Tasks to complete:
**1)** According to the router thread, how much did the Rockler top cost?
**2)** Say whether each statement agrees with the router thread, answering yes or no and quoting the deciding words: (a) The 2HP Craftsman fixed and plunge router was on sale for $79. (b) The base cabinet under the Rockler top was bought from Rockler. (c) The poster with two Craftsman routers bought guide bushings for them in a kit from Rockler.
**3)** Output the part of the router thread starting with "I'm planning to" and going on through "(Jan 4, 2010)".

I'm planning to add a length of Incra miter track so I can use my table saw miter gauge with it, and I snagged an extruded aluminum fence (also on sale at Rockler). A "starter fence" could simply be a couple of pieces of plywood or MDF fastened together at 90* and clamped to the table top.

HTH

(edit: just remembered -- I got the ideas for the table I'm constructing from www.RouterForums.com, in the "table mounted routing" section there's a sticky thread telling how to make one variation)


----------



## cheese9988 (Jan 4, 2010)

duncsuss said:


> Ben -- this was my starter kit. It is okay, but I quickly found I needed a plunge router too (not just the fixed base) and the table is not really adequate (slightly wobbly legs, the hole doesn't allow for large diameter bits, and the table thickness subtracts a lot of cutting depth from the length of the bit.)
> 
> Instead -- take look at THIS 2HP CRAFTSMAN FIXED & PLUNGE ROUTER on sale for $79 currently. I'm thinking of getting it myself to add the ability to lower the speed (for larger diameter bits, e.g. panel raising bits for making cabinet doors.)
> 
> ...


I'm looking at this as well, to replace my old one. I just need one that will take guide bushings.


----------



## duncsuss (Aug 21, 2009)

cheese9988 said:


> I'm looking at this as well, to replace my old one. I just need one that will take guide bushings.


The two Craftsman routers I've got both take "standard" guide bushings that I bought in a kit from Rockler.


----------



## mike65072 (Apr 13, 2008)

Here's a Rockler top with a home made base cabinet. The top cost a little over $100 (on sale a couple of years ago), the base was made from shop scraps. Now the router, lifter and bits cost a bit more...:smile:


----------



## wsommariva (Jan 3, 2010)

Mike - that is great and the way I'm going. Best of both worlds - a good top and a homemade base.


----------



## LarryS (Jan 2, 2010)

Dataset rows:
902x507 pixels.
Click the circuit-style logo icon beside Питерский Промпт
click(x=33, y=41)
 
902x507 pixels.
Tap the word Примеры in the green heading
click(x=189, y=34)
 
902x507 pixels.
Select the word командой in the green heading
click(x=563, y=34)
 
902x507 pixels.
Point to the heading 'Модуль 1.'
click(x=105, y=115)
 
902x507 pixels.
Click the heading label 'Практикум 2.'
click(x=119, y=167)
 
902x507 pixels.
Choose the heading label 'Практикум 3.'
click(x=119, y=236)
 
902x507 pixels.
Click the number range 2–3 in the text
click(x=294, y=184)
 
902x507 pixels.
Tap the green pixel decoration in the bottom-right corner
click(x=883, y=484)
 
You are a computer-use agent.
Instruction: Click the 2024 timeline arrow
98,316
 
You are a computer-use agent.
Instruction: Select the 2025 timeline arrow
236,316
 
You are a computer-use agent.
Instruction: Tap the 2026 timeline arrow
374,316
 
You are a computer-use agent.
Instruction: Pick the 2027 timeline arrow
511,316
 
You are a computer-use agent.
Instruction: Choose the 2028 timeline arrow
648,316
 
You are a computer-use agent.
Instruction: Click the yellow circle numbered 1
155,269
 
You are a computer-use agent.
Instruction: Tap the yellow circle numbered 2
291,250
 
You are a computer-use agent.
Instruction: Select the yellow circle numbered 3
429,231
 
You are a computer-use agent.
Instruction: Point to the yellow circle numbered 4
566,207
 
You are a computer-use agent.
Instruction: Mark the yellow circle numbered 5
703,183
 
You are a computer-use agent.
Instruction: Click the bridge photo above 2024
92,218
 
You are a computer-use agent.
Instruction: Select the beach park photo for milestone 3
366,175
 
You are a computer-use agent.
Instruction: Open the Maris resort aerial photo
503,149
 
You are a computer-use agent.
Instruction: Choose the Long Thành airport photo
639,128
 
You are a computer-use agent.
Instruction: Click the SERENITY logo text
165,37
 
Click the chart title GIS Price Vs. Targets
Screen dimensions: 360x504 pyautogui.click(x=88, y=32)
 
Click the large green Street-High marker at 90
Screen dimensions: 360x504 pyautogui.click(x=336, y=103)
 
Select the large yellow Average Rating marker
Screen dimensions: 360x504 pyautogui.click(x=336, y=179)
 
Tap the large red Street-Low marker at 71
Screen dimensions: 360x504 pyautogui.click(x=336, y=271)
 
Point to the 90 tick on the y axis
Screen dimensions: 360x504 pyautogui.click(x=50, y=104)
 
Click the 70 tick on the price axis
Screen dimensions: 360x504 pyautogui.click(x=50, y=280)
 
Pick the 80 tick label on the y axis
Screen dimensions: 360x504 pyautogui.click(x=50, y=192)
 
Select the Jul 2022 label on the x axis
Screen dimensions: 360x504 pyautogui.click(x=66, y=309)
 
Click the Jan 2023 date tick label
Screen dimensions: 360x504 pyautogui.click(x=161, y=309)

Complete answers:
**1)** A little over $100, on sale a couple of years ago.

**2)**
(a) Yes: "on sale for $79 currently"
(b) No: "the base was made from shop scraps"
(c) Yes: "guide bushings that I bought in a kit from Rockler"

**3)**
I'm planning to add a length of Incra miter track so I can use my table saw miter gauge with it, and I snagged an extruded aluminum fence (also on sale at Rockler). A "starter fence" could simply be a couple of pieces of plywood or MDF fastened together at 90* and clamped to the table top.

HTH

(edit: just remembered -- I got the ideas for the table I'm constructing from www.RouterForums.com, in the "table mounted routing" section there's a sticky thread telling how to make one variation)


----------



## cheese9988 (Jan 4, 2010)